Clinical Trial: Proof of Concept of Model Based Cardiovascular Prediction

Study Status: Enrolling by invitation
Recruit Status: Enrolling by invitation
Study Type: Observational




Official Title: Proof of Concept of Model Based Cardiovascular Prediction

Brief Summary: CARDIOPROOF is a proof-of-concept project that consolidates the outcomes of previous virtual physiological human (VPH) projects and checks the applicability and effectiveness of available predictive modelling and simulation tools, validating them in interrelated clinical trials conducted in three European centres of excellence in cardiac treatment (from Germany, Italy and the UK). CARDIOPROOF focuses on patients with aortic valve disease and aortic coarctation, which, if left untreated, can ensue irreversible heart failure. As a result treatment becomes mandatory, but optimum timing and the best type of treatment still remain difficult to determine.
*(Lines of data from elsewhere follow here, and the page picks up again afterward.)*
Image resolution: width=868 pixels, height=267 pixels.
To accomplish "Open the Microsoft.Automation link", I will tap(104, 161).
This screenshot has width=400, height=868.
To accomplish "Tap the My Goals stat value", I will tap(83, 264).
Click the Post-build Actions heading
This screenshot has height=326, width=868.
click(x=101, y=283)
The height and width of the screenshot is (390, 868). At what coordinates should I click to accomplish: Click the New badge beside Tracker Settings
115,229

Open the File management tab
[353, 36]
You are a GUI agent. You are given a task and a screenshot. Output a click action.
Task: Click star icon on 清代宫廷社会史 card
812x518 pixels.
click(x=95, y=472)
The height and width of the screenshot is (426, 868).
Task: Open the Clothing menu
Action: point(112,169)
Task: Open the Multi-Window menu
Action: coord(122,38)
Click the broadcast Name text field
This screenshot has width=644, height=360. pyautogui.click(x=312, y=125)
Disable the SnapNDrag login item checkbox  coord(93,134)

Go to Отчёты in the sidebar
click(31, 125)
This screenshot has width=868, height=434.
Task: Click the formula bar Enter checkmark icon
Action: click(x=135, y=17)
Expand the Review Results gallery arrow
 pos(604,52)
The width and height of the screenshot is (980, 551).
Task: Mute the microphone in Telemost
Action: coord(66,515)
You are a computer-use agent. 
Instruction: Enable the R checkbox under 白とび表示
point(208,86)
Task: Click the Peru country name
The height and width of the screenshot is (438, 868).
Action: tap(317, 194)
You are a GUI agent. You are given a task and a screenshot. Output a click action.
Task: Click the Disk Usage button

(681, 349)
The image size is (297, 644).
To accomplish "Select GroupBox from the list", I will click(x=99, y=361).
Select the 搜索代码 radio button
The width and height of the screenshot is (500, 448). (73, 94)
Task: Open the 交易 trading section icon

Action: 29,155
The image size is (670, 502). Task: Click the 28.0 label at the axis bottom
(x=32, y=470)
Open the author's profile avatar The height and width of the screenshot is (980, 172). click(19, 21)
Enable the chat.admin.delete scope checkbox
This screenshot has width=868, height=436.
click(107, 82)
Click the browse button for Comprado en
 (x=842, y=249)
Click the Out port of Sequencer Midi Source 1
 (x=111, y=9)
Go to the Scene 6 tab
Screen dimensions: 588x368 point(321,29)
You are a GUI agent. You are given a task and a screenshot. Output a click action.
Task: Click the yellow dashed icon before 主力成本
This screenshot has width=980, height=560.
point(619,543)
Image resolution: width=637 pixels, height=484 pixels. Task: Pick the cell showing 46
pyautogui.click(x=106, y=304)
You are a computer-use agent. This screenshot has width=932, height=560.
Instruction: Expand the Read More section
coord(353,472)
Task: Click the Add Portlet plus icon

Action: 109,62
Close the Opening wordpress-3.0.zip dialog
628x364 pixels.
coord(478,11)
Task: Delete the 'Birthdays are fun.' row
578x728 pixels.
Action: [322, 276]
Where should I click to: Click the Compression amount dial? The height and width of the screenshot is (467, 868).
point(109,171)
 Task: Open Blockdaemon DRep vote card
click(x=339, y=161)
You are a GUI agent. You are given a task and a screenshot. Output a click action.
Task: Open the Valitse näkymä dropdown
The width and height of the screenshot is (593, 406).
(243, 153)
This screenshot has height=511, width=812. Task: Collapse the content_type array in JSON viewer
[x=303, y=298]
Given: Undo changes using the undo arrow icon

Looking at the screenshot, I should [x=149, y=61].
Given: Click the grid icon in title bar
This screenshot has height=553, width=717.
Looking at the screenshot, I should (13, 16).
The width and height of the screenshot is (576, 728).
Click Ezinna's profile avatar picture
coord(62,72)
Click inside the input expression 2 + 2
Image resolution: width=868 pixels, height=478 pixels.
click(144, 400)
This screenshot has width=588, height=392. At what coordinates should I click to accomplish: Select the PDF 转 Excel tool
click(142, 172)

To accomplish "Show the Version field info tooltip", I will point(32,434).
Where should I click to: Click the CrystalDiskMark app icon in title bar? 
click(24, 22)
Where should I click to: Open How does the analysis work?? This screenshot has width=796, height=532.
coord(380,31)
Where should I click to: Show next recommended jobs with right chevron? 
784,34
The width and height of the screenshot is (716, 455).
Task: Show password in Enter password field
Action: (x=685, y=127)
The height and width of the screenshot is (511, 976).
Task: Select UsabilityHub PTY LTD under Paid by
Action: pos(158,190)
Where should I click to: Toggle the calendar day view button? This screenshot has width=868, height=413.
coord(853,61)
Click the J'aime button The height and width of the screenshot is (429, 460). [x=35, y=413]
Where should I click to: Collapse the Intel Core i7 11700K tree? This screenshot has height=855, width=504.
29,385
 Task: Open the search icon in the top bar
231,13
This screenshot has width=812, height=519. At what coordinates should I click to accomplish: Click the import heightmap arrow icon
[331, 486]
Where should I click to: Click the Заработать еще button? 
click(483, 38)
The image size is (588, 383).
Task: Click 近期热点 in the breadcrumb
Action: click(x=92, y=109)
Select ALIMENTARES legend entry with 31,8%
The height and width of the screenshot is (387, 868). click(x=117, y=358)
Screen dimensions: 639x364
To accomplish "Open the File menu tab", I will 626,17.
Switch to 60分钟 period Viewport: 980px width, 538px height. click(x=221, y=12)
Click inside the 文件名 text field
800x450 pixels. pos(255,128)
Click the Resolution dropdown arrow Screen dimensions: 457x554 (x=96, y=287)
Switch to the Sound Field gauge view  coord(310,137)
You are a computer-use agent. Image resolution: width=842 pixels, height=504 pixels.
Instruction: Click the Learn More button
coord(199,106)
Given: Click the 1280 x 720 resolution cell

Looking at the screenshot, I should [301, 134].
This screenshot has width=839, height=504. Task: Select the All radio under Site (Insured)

With more than 50.000 interventions per year within the EU, the diseases addressed by CARDIOPROOF have a significant socio-economic impact. Present clinical guidelines are highly complex and rely mostly on imaging diagnostics and clinical parameters, without benefiting, as yet, from patient-specific disease modelling based prediction. CARDIOPROOF goes beyond the current state of the art by conducting validation trials aimed at covering and comparing the complete spectrum of cardiovascular treatment, predicting the evolution of the disease and the immediate and mid-term outcome of treatment. Operational clustering is going to provide a seamless clinical solution that applies different modeling methods to realize the potential of personalised medicine taking into account user-friendliness as a key component of clinical usability. CARDIOPROOF's goal is to provide first-hand data on comparative cost-effectiveness and clinical efficacy of the most advanced VPH approaches compared to conventional diagnostics and treatment algorithms, thus accelerating the deployment of VPH methods in clinical environments, and bring to maturity holistic patient-specific computer-based predictive models and simulations.